▸ To do: Copy the material below, swapping every instance of "Screen dimensions:" for "Display size:" and keeping everything else the same.

══ Material

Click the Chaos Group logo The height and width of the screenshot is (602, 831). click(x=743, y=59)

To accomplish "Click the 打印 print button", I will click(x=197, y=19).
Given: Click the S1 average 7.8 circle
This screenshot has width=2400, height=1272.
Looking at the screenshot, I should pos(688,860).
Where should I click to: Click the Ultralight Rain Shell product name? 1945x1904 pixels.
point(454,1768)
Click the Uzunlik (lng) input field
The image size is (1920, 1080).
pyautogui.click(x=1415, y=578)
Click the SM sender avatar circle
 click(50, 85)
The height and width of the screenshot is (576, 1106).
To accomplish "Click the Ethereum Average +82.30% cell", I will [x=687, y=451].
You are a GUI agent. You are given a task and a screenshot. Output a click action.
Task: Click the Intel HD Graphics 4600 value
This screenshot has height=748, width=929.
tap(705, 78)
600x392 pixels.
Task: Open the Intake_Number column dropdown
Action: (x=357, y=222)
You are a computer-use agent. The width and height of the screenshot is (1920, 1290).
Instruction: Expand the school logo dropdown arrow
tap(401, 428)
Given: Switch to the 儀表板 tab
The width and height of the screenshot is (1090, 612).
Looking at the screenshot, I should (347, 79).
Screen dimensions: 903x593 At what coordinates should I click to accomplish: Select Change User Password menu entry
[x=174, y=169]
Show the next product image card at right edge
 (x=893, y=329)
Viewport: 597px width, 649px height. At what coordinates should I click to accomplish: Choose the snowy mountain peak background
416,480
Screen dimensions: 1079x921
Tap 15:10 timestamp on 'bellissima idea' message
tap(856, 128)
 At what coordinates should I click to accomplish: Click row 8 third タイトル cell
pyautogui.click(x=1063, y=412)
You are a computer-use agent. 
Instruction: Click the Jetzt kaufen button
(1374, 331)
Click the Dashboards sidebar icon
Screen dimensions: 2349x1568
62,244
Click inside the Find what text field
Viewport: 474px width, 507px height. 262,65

════

▸ Result for this exercise:
Click the Chaos Group logo The height and width of the screenshot is (602, 831). click(x=743, y=59)

To accomplish "Click the 打印 print button", I will click(x=197, y=19).
Given: Click the S1 average 7.8 circle
This screenshot has width=2400, height=1272.
Looking at the screenshot, I should pos(688,860).
Where should I click to: Click the Ultralight Rain Shell product name? 1945x1904 pixels.
point(454,1768)
Click the Uzunlik (lng) input field
The image size is (1920, 1080).
pyautogui.click(x=1415, y=578)
Click the SM sender avatar circle
 click(50, 85)
The height and width of the screenshot is (576, 1106).
To accomplish "Click the Ethereum Average +82.30% cell", I will [x=687, y=451].
You are a GUI agent. You are given a task and a screenshot. Output a click action.
Task: Click the Intel HD Graphics 4600 value
This screenshot has height=748, width=929.
tap(705, 78)
600x392 pixels.
Task: Open the Intake_Number column dropdown
Action: (x=357, y=222)
You are a computer-use agent. The width and height of the screenshot is (1920, 1290).
Instruction: Expand the school logo dropdown arrow
tap(401, 428)
Given: Switch to the 儀表板 tab
The width and height of the screenshot is (1090, 612).
Looking at the screenshot, I should (347, 79).
Display size: 903x593 At what coordinates should I click to accomplish: Select Change User Password menu entry
[x=174, y=169]
Show the next product image card at right edge
 (x=893, y=329)
Viewport: 597px width, 649px height. At what coordinates should I click to accomplish: Choose the snowy mountain peak background
416,480
Display size: 1079x921
Tap 15:10 timestamp on 'bellissima idea' message
tap(856, 128)
 At what coordinates should I click to accomplish: Click row 8 third タイトル cell
pyautogui.click(x=1063, y=412)
You are a computer-use agent. 
Instruction: Click the Jetzt kaufen button
(1374, 331)
Click the Dashboards sidebar icon
Display size: 2349x1568
62,244
Click inside the Find what text field
Viewport: 474px width, 507px height. 262,65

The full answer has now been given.